• [MATERIAL PROVIDED]
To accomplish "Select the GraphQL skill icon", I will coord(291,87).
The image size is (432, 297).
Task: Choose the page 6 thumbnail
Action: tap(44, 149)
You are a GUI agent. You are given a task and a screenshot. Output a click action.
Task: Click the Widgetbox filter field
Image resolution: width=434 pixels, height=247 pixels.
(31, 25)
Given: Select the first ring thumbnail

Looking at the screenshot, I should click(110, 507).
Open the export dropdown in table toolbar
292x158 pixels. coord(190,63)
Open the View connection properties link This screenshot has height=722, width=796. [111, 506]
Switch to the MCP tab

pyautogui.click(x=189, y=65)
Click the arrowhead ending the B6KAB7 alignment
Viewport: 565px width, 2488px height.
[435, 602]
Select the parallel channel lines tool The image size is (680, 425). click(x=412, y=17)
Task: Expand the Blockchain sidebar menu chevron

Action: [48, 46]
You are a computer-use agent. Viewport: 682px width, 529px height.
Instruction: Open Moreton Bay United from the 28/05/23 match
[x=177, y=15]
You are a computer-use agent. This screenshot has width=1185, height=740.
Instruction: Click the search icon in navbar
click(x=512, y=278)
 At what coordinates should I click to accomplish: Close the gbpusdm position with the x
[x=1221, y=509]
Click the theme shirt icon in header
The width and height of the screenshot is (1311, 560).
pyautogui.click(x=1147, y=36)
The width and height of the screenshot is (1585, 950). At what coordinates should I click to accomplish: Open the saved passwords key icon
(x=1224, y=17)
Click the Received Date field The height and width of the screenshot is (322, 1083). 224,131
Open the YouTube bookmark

• [WRITTEN EXERCISE]
Rewrite the material as a JSON list of strings, one string per line with blank lines omitted, starting at the line that contains "You are a computer-use agent. This" and ending with the last line of the material.

• [FINISHED TASK]
[
  "You are a computer-use agent. This screenshot has width=1185, height=740.",
  "Instruction: Click the search icon in navbar",
  "click(x=512, y=278)",
  " At what coordinates should I click to accomplish: Close the gbpusdm position with the x",
  "[x=1221, y=509]",
  "Click the theme shirt icon in header",
  "The width and height of the screenshot is (1311, 560).",
  "pyautogui.click(x=1147, y=36)",
  "The width and height of the screenshot is (1585, 950). At what coordinates should I click to accomplish: Open the saved passwords key icon",
  "(x=1224, y=17)",
  "Click the Received Date field The height and width of the screenshot is (322, 1083). 224,131",
  "Open the YouTube bookmark"
]